# Premier 4



## irepoder (Feb 24, 2010)

From Engadget:

TiVo Premiere 4 confirmed early, promises a 4-tuner DVR for the masses
By Jon Fingas
Aug 9, 2012 10:51AM


TiVo owners who've wanted to record any more than two shows at a time or use more recent technology like MoCA have had to look towards the wallet-busting Premiere XL4, at least if they didn't happen to rely on a cable provider bundling the Premiere Q. Thankfully, TiVo has told Zatz Not Funny that a more affordable Premiere 4 option is on the way. The new DVR will still require QAM digital cable or FiOS TV for its tuners to sing, but its 500GB of space will likely lead to a significant price cut versus the 2TB-touting XL4 -- if also a whole lot of deleted old shows. MoCA, an eSATA port and a single CableCARD slot will carry over, so there's few other penalties in store for those who pass on the XL4 flagship.
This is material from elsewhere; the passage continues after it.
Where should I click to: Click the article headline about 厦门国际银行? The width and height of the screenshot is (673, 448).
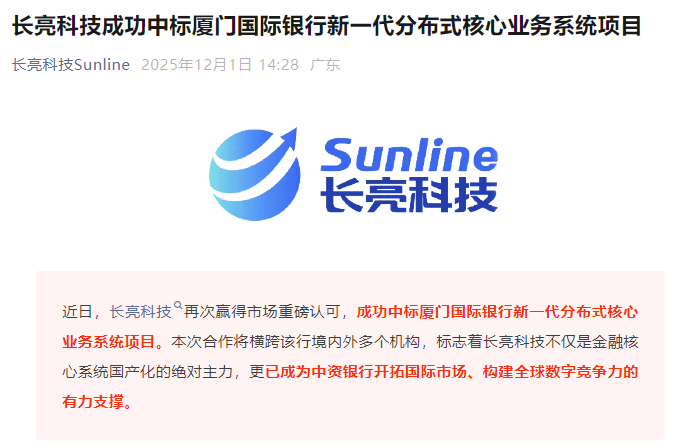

We don't have any official word on the launch strategy so far, although one loose-lipped rep has floated the rumor of a release within the next one to two months at $250 price tag. If true, the Premiere 4 will go a long way towards satisfying TV junkies who are more concerned about catching every show in a crowded prime time slot (and a lower cost) than digging through months-old archives.



Source: Zatz Not Funny


----------



## lillevig (Dec 7, 2010)

irepoder said:


> If true, the Premiere 4 will go a long way towards satisfying TV junkies who are more concerned about catching every show in a crowded prime time slot (and a lower cost) than digging through months-old archives.


That would be me. I'm ready to sell a couple of S3HD units and get a 4-tuner Tivo.


----------